**练习说明**:
从包含“Task: Open 通知 notifications in the top bar”的那一行开始，到包含“Action: 1132,30”的那一行结束（首尾两行都算），把这部分条目改写为两列 CSV，列名用“输入”和“输出”。每个条目占一行，文本和答案各放进一个带引号的字段，换行改成空格，图片不要写进答案。

**条目摘录**:
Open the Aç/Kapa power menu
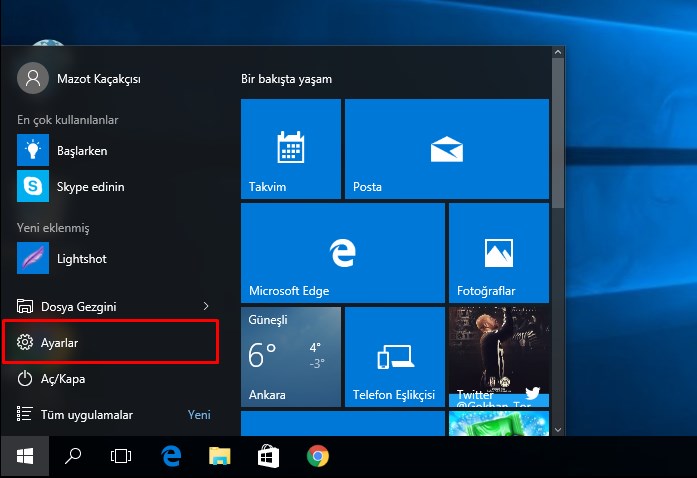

==

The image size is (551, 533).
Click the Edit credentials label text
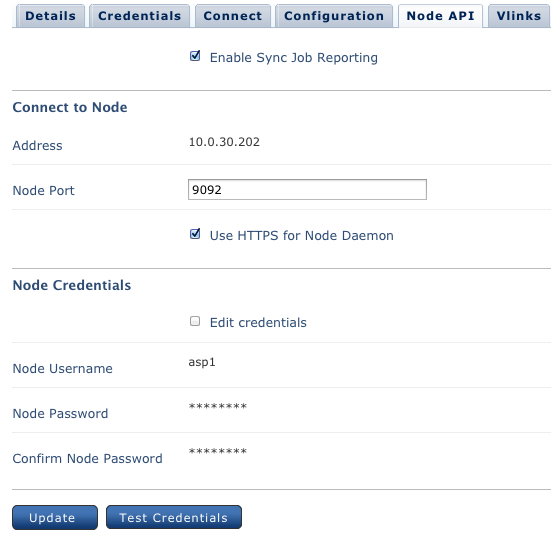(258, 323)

---

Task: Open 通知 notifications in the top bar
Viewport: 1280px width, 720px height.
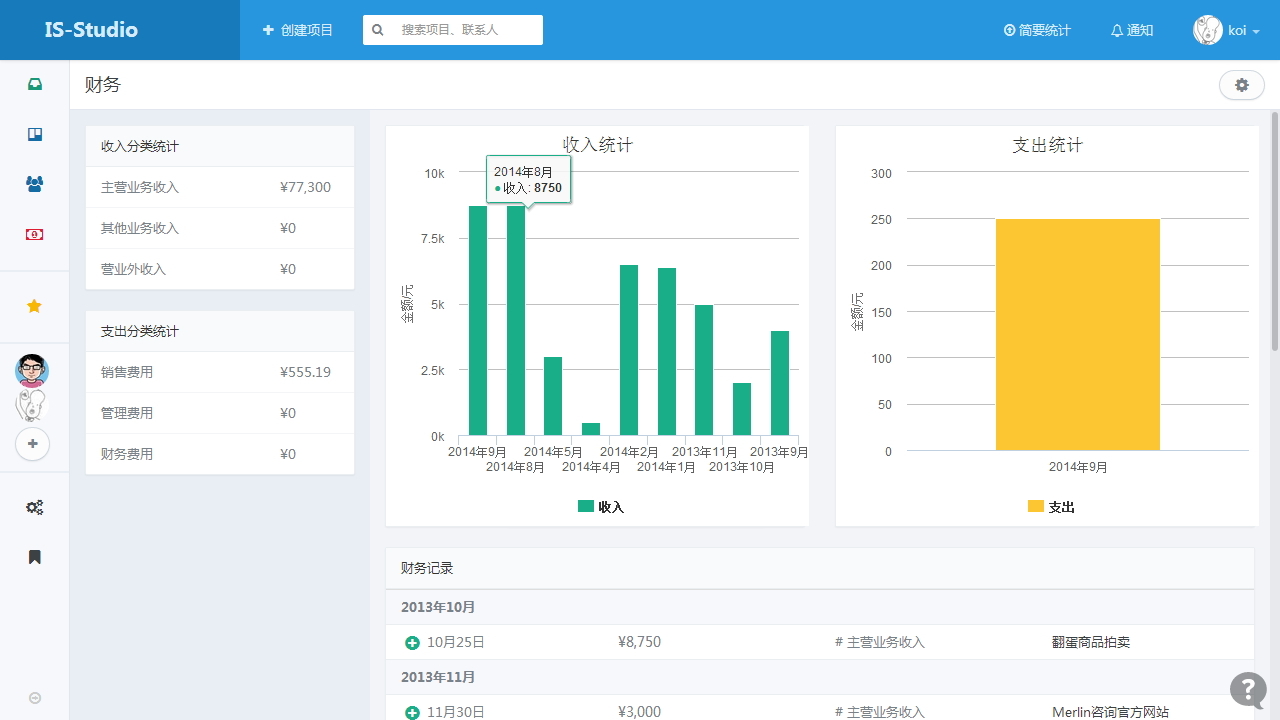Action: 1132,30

**任务答案**:
输入,输出
"Task: Open 通知 notifications in the top bar Viewport: 1280px width, 720px height.","Action: 1132,30"